§ What the exercise asks
Can you arrange everything in the items from the line containing "Find the location" down to the line containing "coordinates (386, 59).", both ends included, as a JSON list of strings with one string per line and blank lines left out? Leave the pictures out of your answer.
··· Source records ···
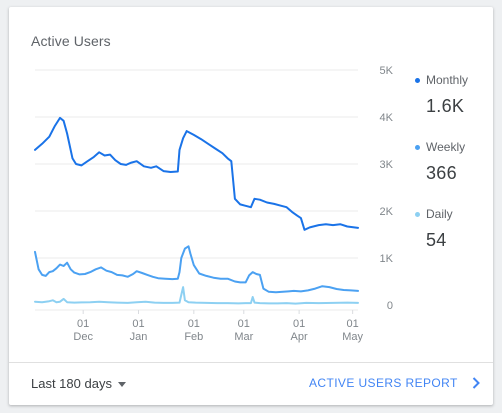  What do you see at coordinates (139, 337) in the screenshot?
I see `x-tick-month: Jan` at bounding box center [139, 337].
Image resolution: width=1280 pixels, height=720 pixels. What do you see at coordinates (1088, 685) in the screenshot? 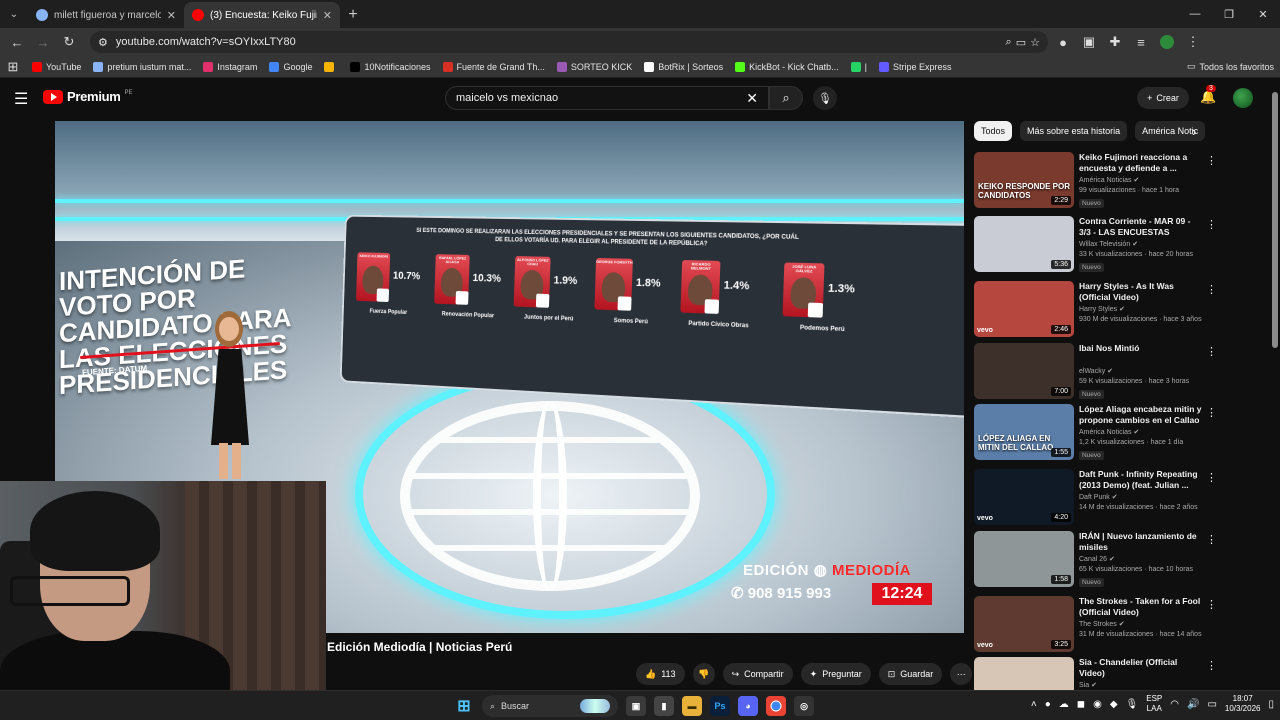
I see `channel-name: Sia ✔` at bounding box center [1088, 685].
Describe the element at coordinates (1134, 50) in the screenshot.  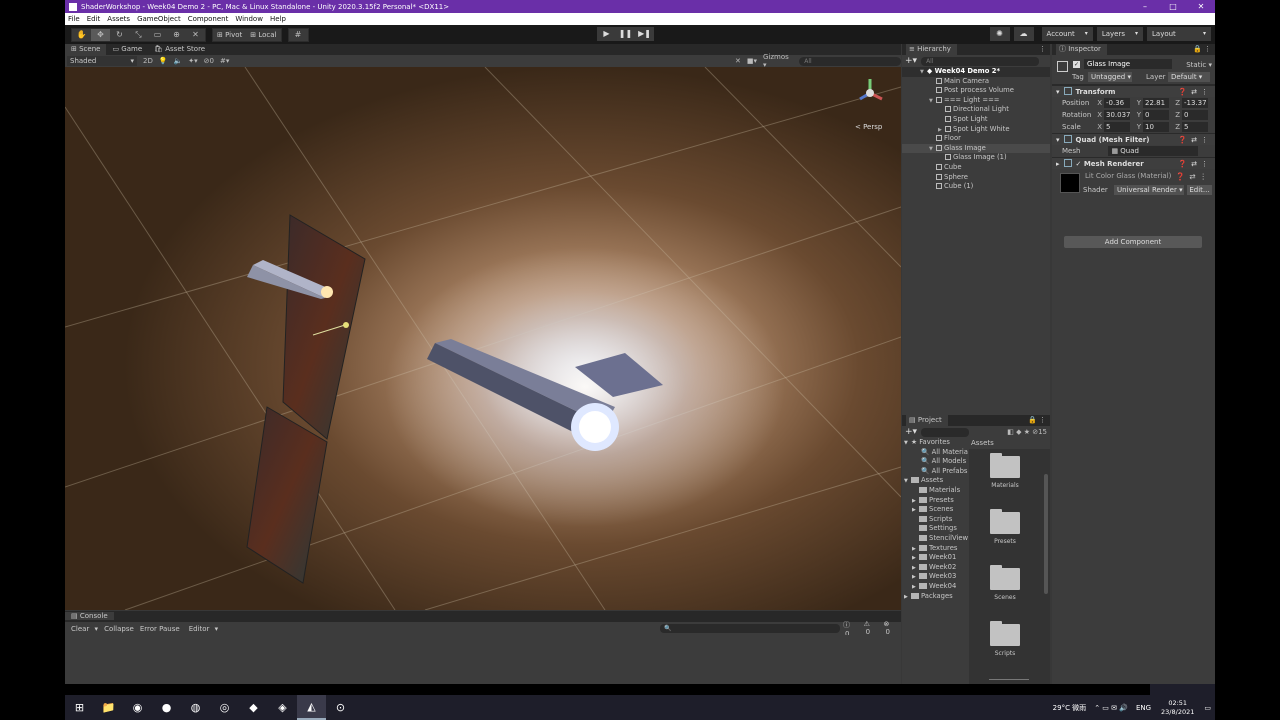
I see `inspector-tab: ⓘ Inspector 🔒 ⋮` at that location.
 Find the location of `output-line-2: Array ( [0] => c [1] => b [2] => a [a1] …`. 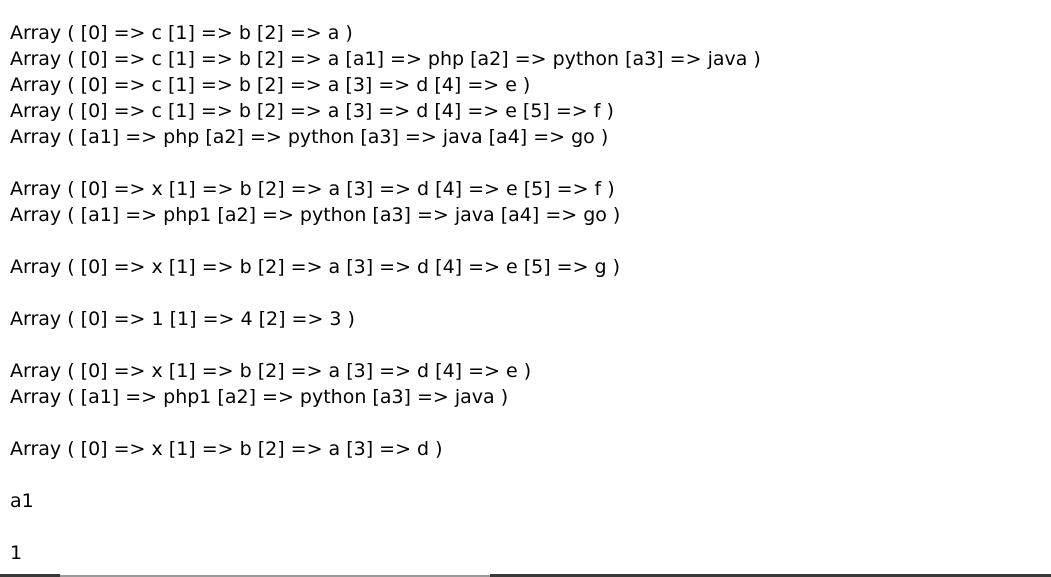

output-line-2: Array ( [0] => c [1] => b [2] => a [a1] … is located at coordinates (386, 59).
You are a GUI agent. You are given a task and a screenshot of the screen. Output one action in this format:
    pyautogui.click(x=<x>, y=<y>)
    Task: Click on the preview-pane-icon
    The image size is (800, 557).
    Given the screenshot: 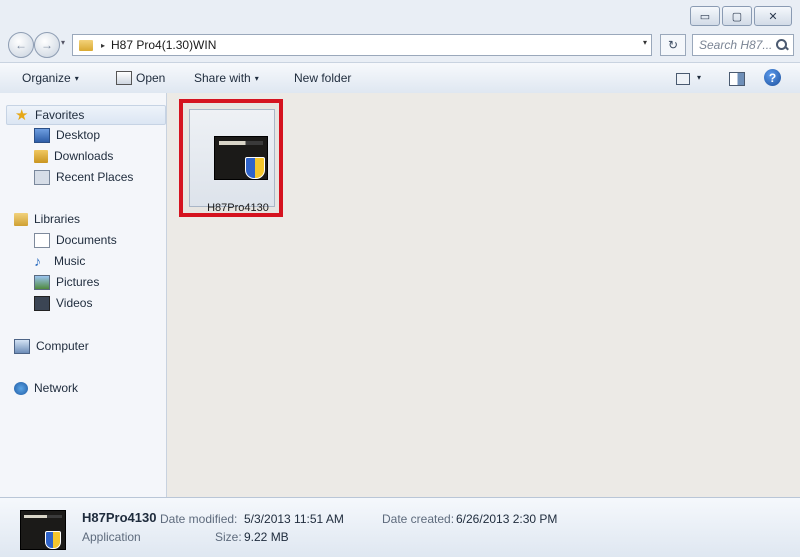 What is the action you would take?
    pyautogui.click(x=737, y=79)
    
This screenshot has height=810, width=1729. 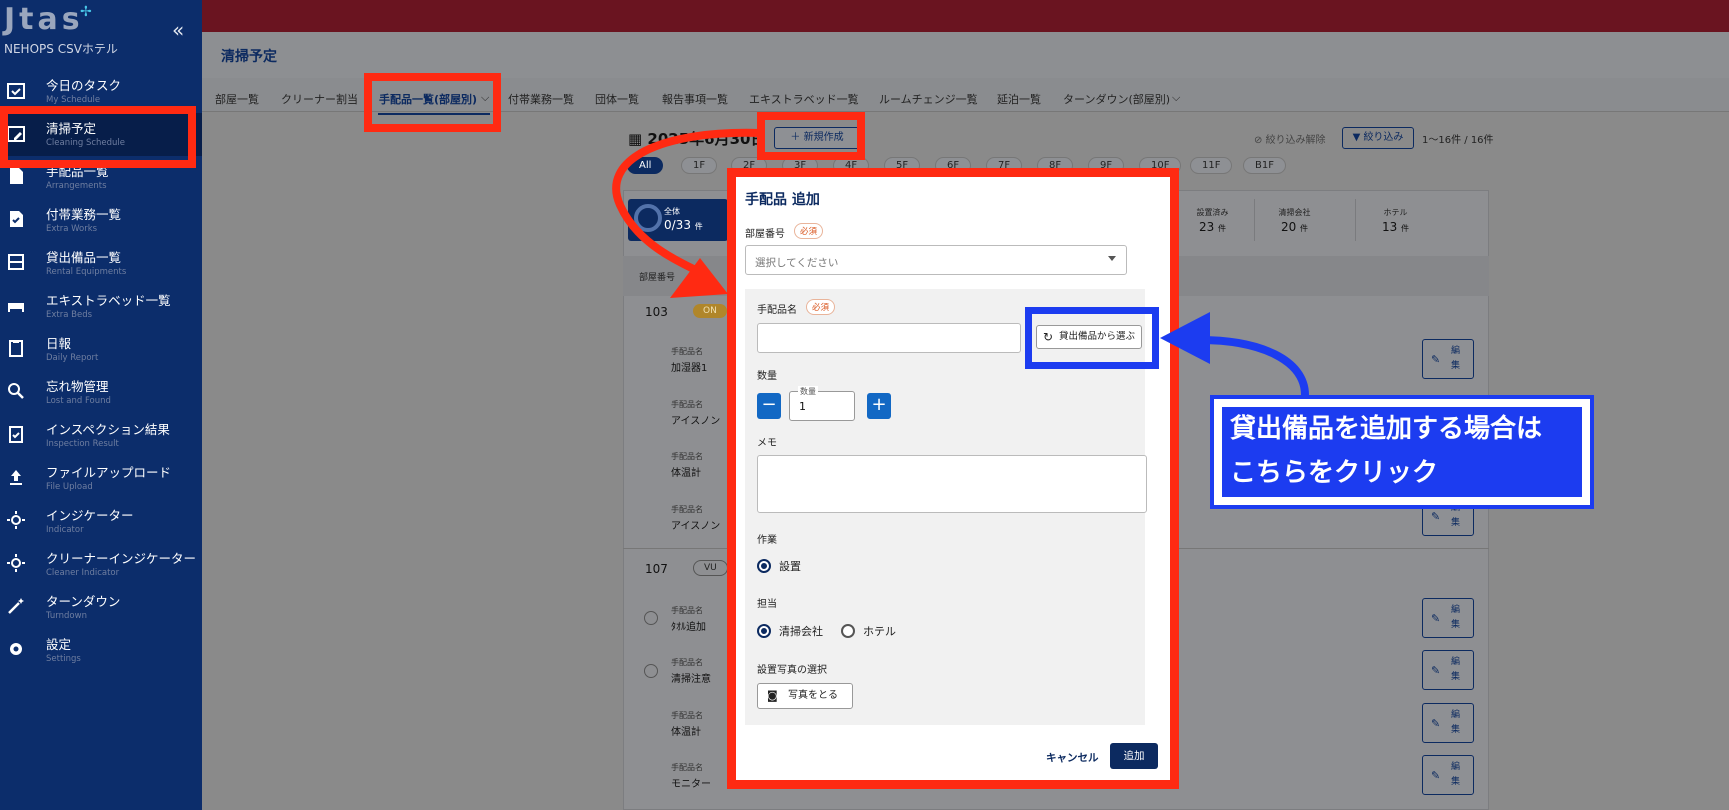 What do you see at coordinates (1254, 366) in the screenshot?
I see `blue-arrow-line` at bounding box center [1254, 366].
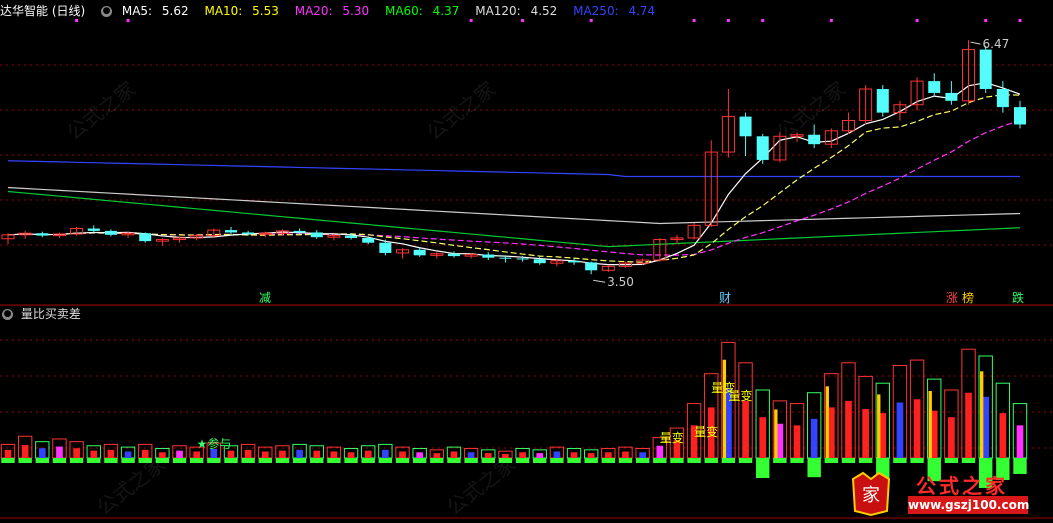 The image size is (1053, 523). What do you see at coordinates (265, 298) in the screenshot?
I see `event-marker: 减` at bounding box center [265, 298].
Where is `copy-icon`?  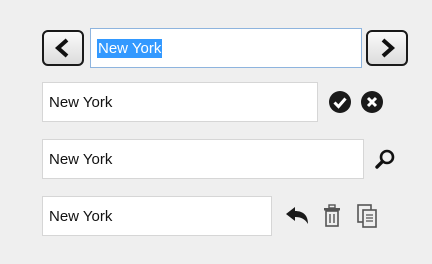
copy-icon is located at coordinates (367, 216).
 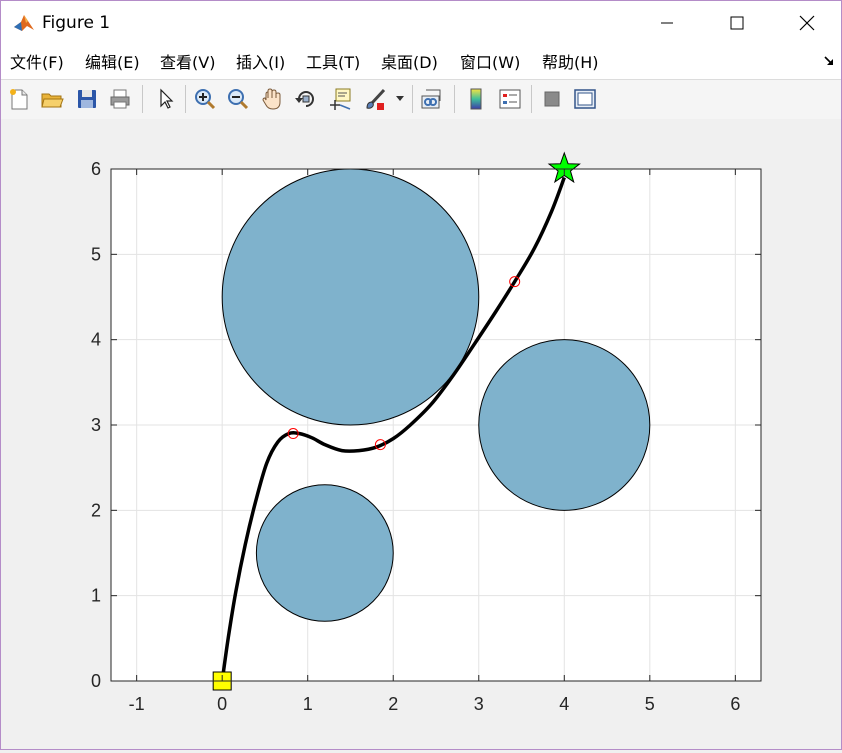 I want to click on data-cursor-icon, so click(x=340, y=99).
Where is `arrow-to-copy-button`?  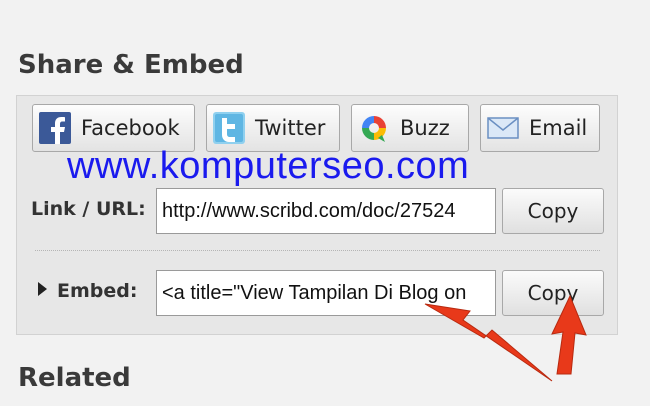 arrow-to-copy-button is located at coordinates (569, 334).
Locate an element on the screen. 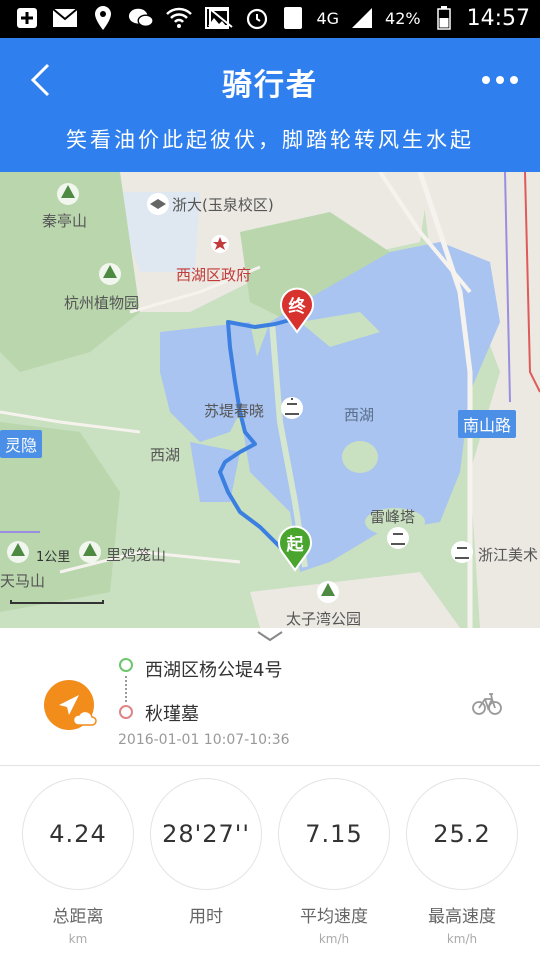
···
§ Result for this exercise
[
  " Find the location of `output-line-2: Array ( [0] => c [1] => b [2] => a [a1] …`. ",
  "output-line-2: Array ( [0] => c [1] => b [2] => a [a1] … is located at coordinates (386, 59)."
]